YOUR GOAL = Transcribe all records exactly.

RAW DATA =
<<<<

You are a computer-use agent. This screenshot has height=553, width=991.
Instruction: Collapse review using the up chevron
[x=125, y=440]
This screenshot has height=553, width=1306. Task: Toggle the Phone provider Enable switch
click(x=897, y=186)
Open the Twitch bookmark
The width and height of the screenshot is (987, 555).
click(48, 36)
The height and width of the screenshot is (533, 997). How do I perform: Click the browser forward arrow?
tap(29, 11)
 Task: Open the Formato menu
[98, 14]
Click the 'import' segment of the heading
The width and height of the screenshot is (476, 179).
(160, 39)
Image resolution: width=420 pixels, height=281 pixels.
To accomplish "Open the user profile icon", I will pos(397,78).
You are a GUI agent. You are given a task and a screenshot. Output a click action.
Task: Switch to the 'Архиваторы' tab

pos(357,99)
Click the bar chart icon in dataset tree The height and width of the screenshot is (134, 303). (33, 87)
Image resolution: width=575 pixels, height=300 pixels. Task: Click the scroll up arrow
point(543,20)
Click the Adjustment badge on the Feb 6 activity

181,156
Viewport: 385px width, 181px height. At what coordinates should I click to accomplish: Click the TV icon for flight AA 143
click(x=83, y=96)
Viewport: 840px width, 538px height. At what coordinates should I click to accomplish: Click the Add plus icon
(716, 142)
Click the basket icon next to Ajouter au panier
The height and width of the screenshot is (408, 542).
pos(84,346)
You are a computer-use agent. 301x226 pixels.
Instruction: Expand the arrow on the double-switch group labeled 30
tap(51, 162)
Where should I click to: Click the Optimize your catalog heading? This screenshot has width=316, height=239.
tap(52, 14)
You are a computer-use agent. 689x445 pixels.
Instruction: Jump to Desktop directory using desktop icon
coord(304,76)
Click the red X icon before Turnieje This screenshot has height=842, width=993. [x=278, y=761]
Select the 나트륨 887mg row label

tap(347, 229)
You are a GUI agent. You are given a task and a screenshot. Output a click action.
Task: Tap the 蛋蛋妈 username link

>>>>

SOLUTION FOR THIS PROBLEM =
You are a computer-use agent. This screenshot has height=553, width=991.
Instruction: Collapse review using the up chevron
[x=125, y=440]
This screenshot has height=553, width=1306. Task: Toggle the Phone provider Enable switch
click(x=897, y=186)
Open the Twitch bookmark
The width and height of the screenshot is (987, 555).
click(48, 36)
The height and width of the screenshot is (533, 997). How do I perform: Click the browser forward arrow?
tap(29, 11)
 Task: Open the Formato menu
[98, 14]
Click the 'import' segment of the heading
The width and height of the screenshot is (476, 179).
(160, 39)
Image resolution: width=420 pixels, height=281 pixels.
To accomplish "Open the user profile icon", I will pos(397,78).
You are a GUI agent. You are given a task and a screenshot. Output a click action.
Task: Switch to the 'Архиваторы' tab

pos(357,99)
Click the bar chart icon in dataset tree The height and width of the screenshot is (134, 303). (33, 87)
Image resolution: width=575 pixels, height=300 pixels. Task: Click the scroll up arrow
point(543,20)
Click the Adjustment badge on the Feb 6 activity

181,156
Viewport: 385px width, 181px height. At what coordinates should I click to accomplish: Click the TV icon for flight AA 143
click(x=83, y=96)
Viewport: 840px width, 538px height. At what coordinates should I click to accomplish: Click the Add plus icon
(716, 142)
Click the basket icon next to Ajouter au panier
The height and width of the screenshot is (408, 542).
pos(84,346)
You are a computer-use agent. 301x226 pixels.
Instruction: Expand the arrow on the double-switch group labeled 30
tap(51, 162)
Where should I click to: Click the Optimize your catalog heading? This screenshot has width=316, height=239.
tap(52, 14)
You are a computer-use agent. 689x445 pixels.
Instruction: Jump to Desktop directory using desktop icon
coord(304,76)
Click the red X icon before Turnieje This screenshot has height=842, width=993. [x=278, y=761]
Select the 나트륨 887mg row label

tap(347, 229)
You are a GUI agent. You are given a task and a screenshot. Output a click action.
Task: Tap the 蛋蛋妈 username link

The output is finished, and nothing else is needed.